I take great pride in not using pesticides on my property but two years ago I nuked the Knotwood along my property line and after a dormant year it has just exploded in that same zone. I hacked at it and left the remnants in the sun to bake, but it's concerning. I have several invasive species on the edge of the property, but that is by far the worst.  

See above. Sometimes I feel like not using the chemicals just allows the invasive stuff expand but I have good biodiversity (I think) on my patch of land than neighbors. I'm very excited to see how the firefly population looks this year imby. 

I helped my aunt eradicate some. It takes years and this is the method I used. You can also use triclopyr. 

The first step cannot be taken until late august/early September due to the timing of moving the chemical to the roots

1. Borrow injector gun from county if one is available. Fill it with *concentrated* glyphosate. Inject each knotweed stem below the first node. You may want some sort of paint spray to mark which ones you’ve sprayed

2. It will die off after step one, but the next year it will come back, much smaller. You can’t inject these stems anymore, so you spray the tops with glyphosate.
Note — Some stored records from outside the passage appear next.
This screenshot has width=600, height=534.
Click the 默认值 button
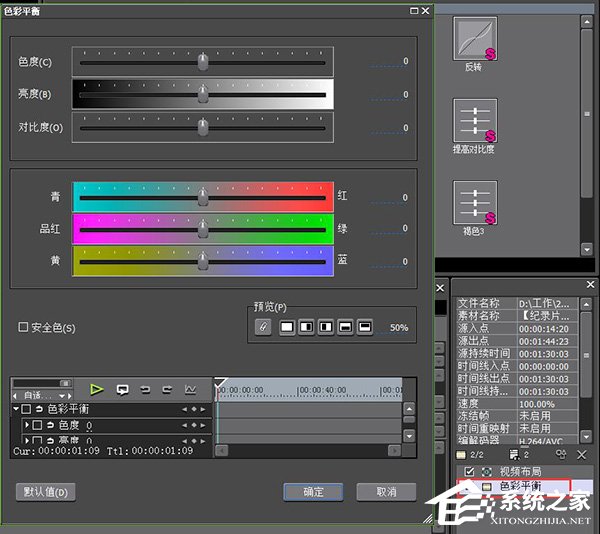pyautogui.click(x=45, y=492)
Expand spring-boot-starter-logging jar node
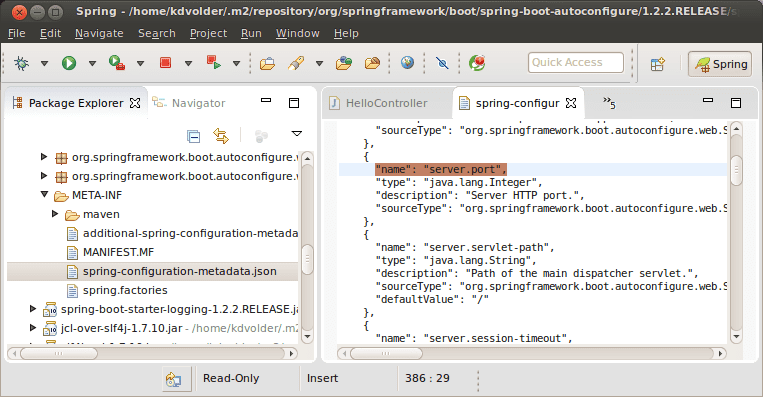The height and width of the screenshot is (397, 763). tap(33, 308)
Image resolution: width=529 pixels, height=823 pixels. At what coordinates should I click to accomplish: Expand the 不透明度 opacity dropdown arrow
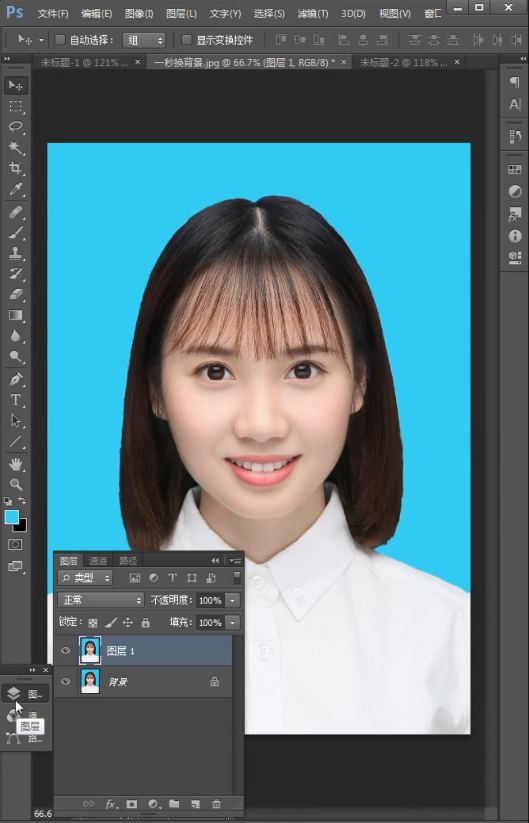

Again, wait until august/sept. 

3. It will all die off again, and then very very few will pop up in the following years. You should continue to spray them individually in august/sept every year until they are completely gone. There will be very little to do as it will be only one or two plants popping up.

There is no other way to remove knotweed. You can’t cut it, you can’t mow it, nothing. Please do not compost it or transport it. You have to burn it once the stems have dried. It is ruthless because of its underground rhizome growth which can extend up to 10 ft below the soil surface. Don’t listen to anyone that tells you chemicals aren’t needed because you will waste time and likely spread it in the process of trying other methods. Remember that even a tiny piece can start a new plant.

[here is what the injector gun might look like](https://snohomishcountywa.gov/2012/Knotweed-Stem-Injector)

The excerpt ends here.